Kind of backs up my impression that far too many Americans are amazingly immature about sex, and they spend their lives thinking, giggling or complaining about other folks' sex lives, sexual pleasure.
Someone might have done a search on his name....
The John and Ken talk radio show in LA (KFI-AM640), which has been greatly instrumental in promoting the recall is now on a major rant about this:
http://www.foxnews.com/story/0,2933,95871,00.html
Well, one thing, thanks to Arnold's political aspirations, I now know things I never desired to know. (Yes, another poster discovered the oui quotes. Hey, I got there from TNR through the American Prospect. It's not like I went looking for it. <grins>). Still - you'd have to admit, if you were forced by gunpoint to say something nice about Arnold, that the quote at least shows him an honest, no-nonsense kinda guy. <giggles>
Quote:When Manso asked, "Is your cock disproportionate to the rest of you?" Schwarzenegger replied, "Well, that depends on what you mean by disproportionate. The cock isn't a muscle, so it doesn't grow in relation to the shoulders, say, or the pectorals. You can't make it bigger through exercise, that's for sure." He added that "women have told me they're curious about its size--you know, outgoing chicks who're just trying to be outrageous or horny. I hear all kind of lines, including 'Oh, you're hurting me; you're so big.' But it means nothing. Bodybuilders' cocks are the same size as everyone else's."

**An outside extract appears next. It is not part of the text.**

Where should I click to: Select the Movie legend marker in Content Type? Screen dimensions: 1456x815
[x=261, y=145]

Now Arnold's candidature may reconfirm stereotypes about Californian fruitiness, but c.i.'s list of "comic" quips definitely confirms that American comedians must be the lamest and stalest in the world (barring the Germans, of course). You guys
really need to import some English zest and sharp-wittedness.

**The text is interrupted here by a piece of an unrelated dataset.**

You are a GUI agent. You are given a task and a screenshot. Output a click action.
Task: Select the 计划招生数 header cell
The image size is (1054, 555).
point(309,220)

Only one that made me LOL was Bill Maher's ""Finally, a candidate who can explain the Bush administration's positions on civil liberties in the original German". Arnold's own "I believe gay marriage should be between a man and a woman" was pretty funny, too. I needed a laff.
Correct me if I'm wrong. Isn't the Maher line a pretty direct slap/reference to the holocaust? 'Civil liberties' in the original German...' And, if it is, does he insult Germany more than he does Arnold?

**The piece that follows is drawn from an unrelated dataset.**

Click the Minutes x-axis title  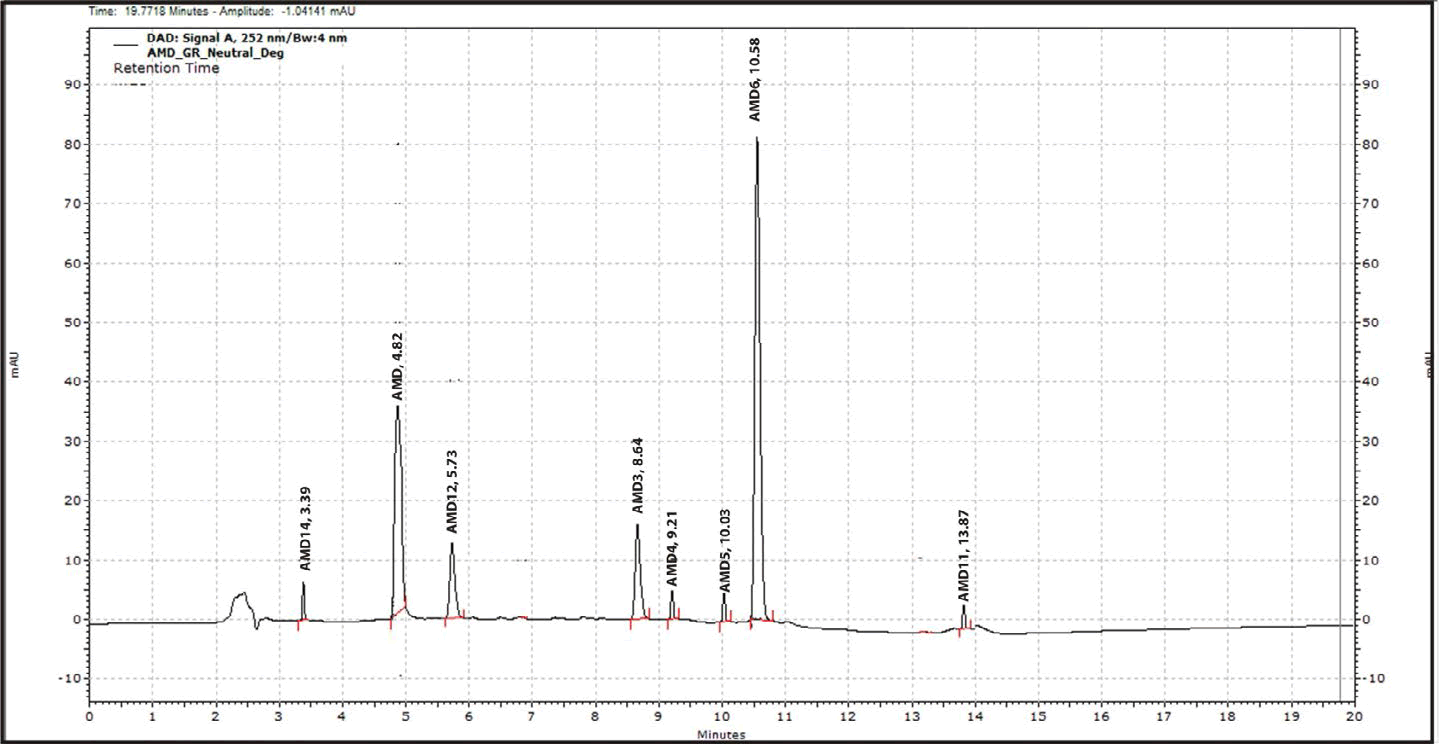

I'd be interested to hear how it strikes Walter, or other Germans.
No offense to those who found it funny, but this is one of those comments I think is just wrong. Could be my sense of humor is lacking....
Sofia, Sometimes we need to give jokes a little freedom; but where that line is is very difficult to determine, because everybody has their own ideas about where that is. I think, at this point, we've told more jokes about GWBush than any other individual or group that's probably more offensive than the jokes I included above. c.i.
As far as the meaning of the joke, it's referring to another time frame and I don't believe would bother someone like Walter in the least. This is HBO and Maher is going to be politically incorrect for sure. It's obviously the slam of the present administration that is funny.
Right, c.i., and I've done it on these pages. Remember the butt plug?
LW, Who ya vot'n for - if I may be so bold to ask? c.i.